Die Klägerin war – nach den Feststellungen – nach dem Unfall geschockt, weinte und zitterte. Sie dachte aufgrund ihres Schockzustands nicht daran, aus dem beschädigten Fahrzeug auszusteigen. Wie der Oberste Gerichtshof bereits wiederholt ausgesprochen hat, entlastet ein bloßer Unfallschreck nicht vom Vorwurf vorsätzlicher Verletzung der Obliegenheit. Hiezu ist vielmehr eine dermaßen starke Zerrüttung der Bewusstseinsbildung und Willensbildung der betroffenen Person erforderlich, dass diese als „unzurechnungsfähig“ anzusehen wäre (RS0081381; zuletzt 7 Ob 231/05d). Dies ist aber nach den Verhaltensweisen der Klägerin unmittelbar nach dem Unfall keineswegs anzunehmen.

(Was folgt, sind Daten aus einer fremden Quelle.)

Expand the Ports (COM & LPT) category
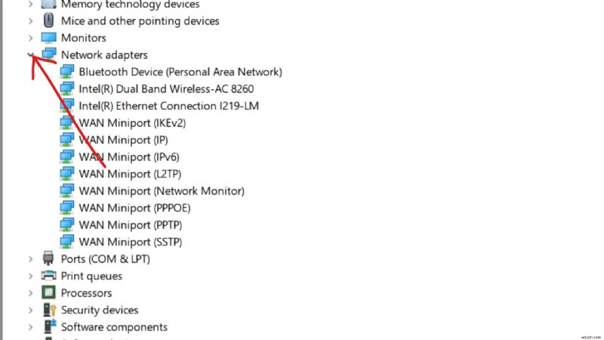Image resolution: width=604 pixels, height=340 pixels. 30,259
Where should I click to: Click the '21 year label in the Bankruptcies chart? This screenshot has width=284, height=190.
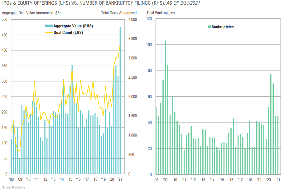pyautogui.click(x=277, y=179)
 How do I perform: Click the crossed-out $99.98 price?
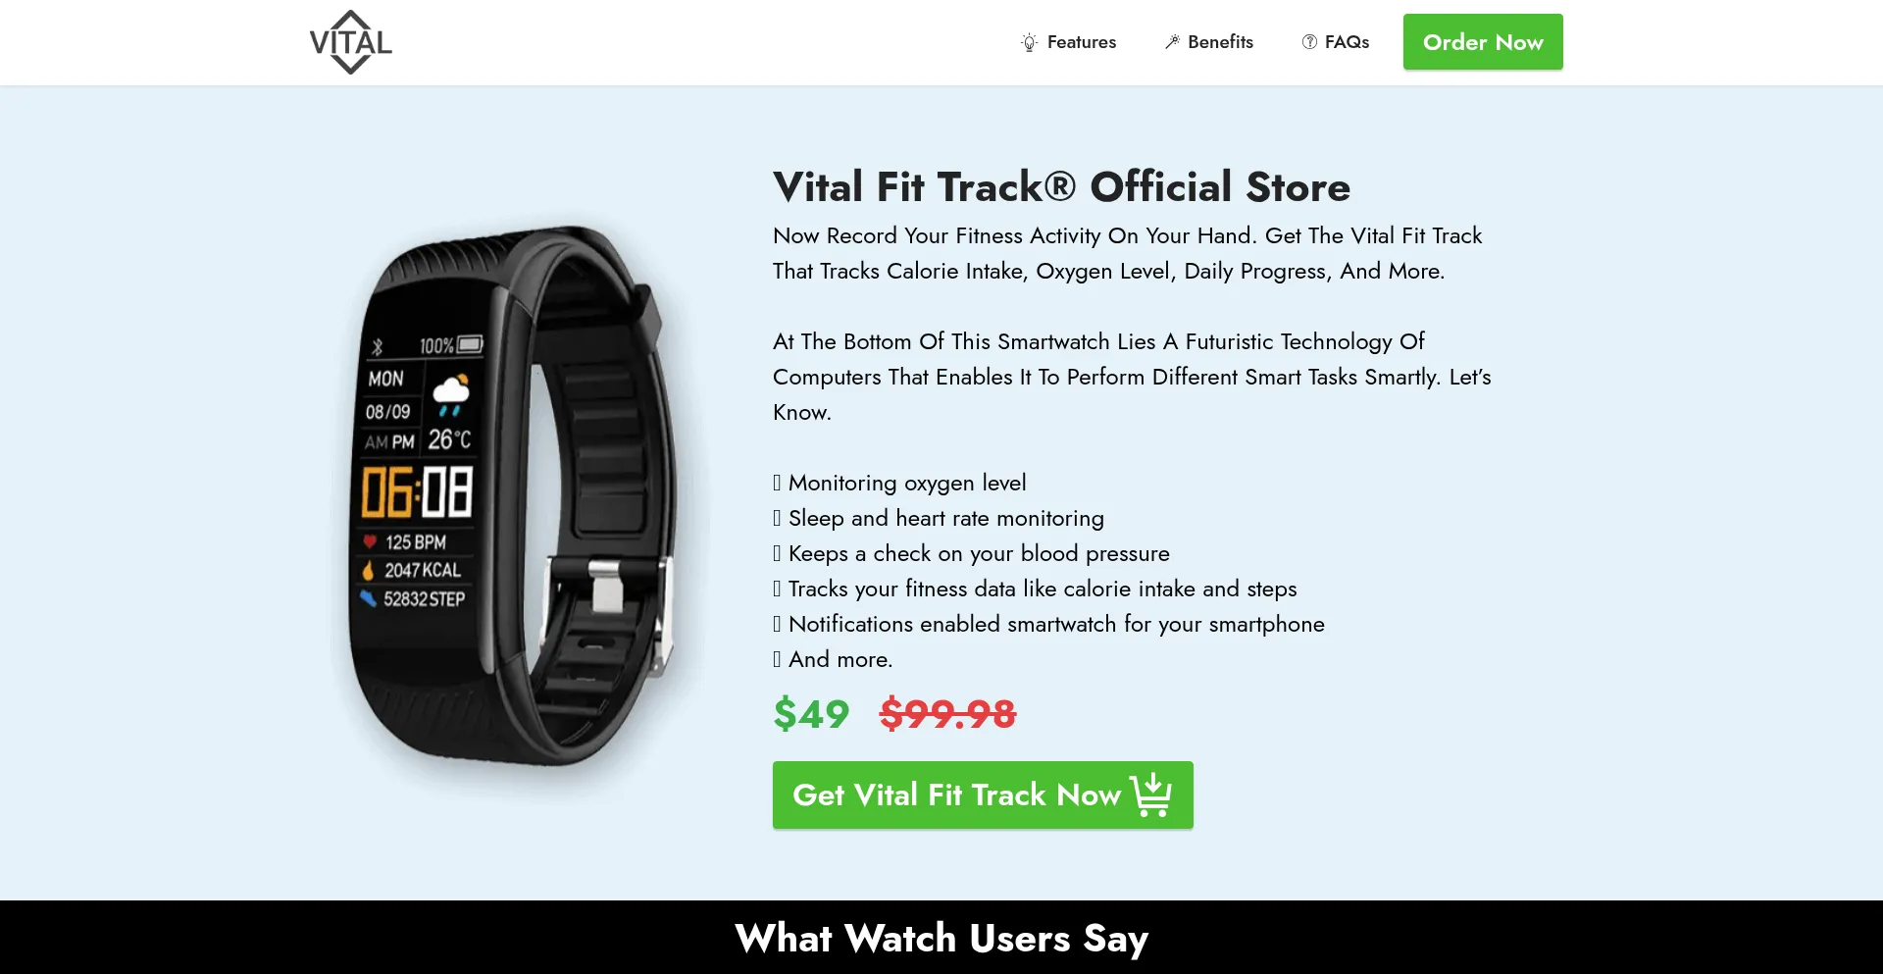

Sie legte nach dem Unfall eine längere Strecke mit dem Fahrzeug bis zum Lokal zurück was ein bewusstes, zielgerichtetes Handeln darstellt, sodass sie trotz ihres Schockzustands zumindest dort in der Lage gewesen sein musste, die Polizei zu verständigen. Damit steht jedenfalls eine grob fahrlässige Verletzung der Verpflichtung nach § 4 Abs 5 StVO und der allgemeinen Aufklärungsobliegenheit fest.

 

Das Erstgericht gelangte zur Feststellung, dass die Klägerin vor der Fahrt keinen Alkohol konsumierte und weder übermüdet noch durch Suchtmittel beeinträchtigt war, bloß durch Beweiswürdigung nur unzureichender, nicht gleichwertiger Beweismittel. Es stützte sich auf die Aussage der Klägerin und ihre Angaben in einem „Ergänzenden Fragebogen“ rund drei Wochen nach dem Unfall. Der vom Erstgericht gerade nicht festgestellte Alkoholkonsum basiert nicht auf objektiver Beweisgrundlage. Hätte die Klägerin ihrer Aufklärungsobliegenheit entsprochen und den von ihr verursachten Unfall der nächsten Polizeidienststelle gemeldet, hätte der Verdacht ihrer Alkoholisierung objektiv ausgeschlossen werden können. Ihre Aussage allein ist einer objektiven Beweislage nicht gleichwertig. Gleiches gilt für die Präzisierung der Unfallstelle.

 

Die Beklagte ist infolge Verletzung der Aufklärungsobliegenheit nach Art 7.3.2. AKKB 2015 leistungsfrei.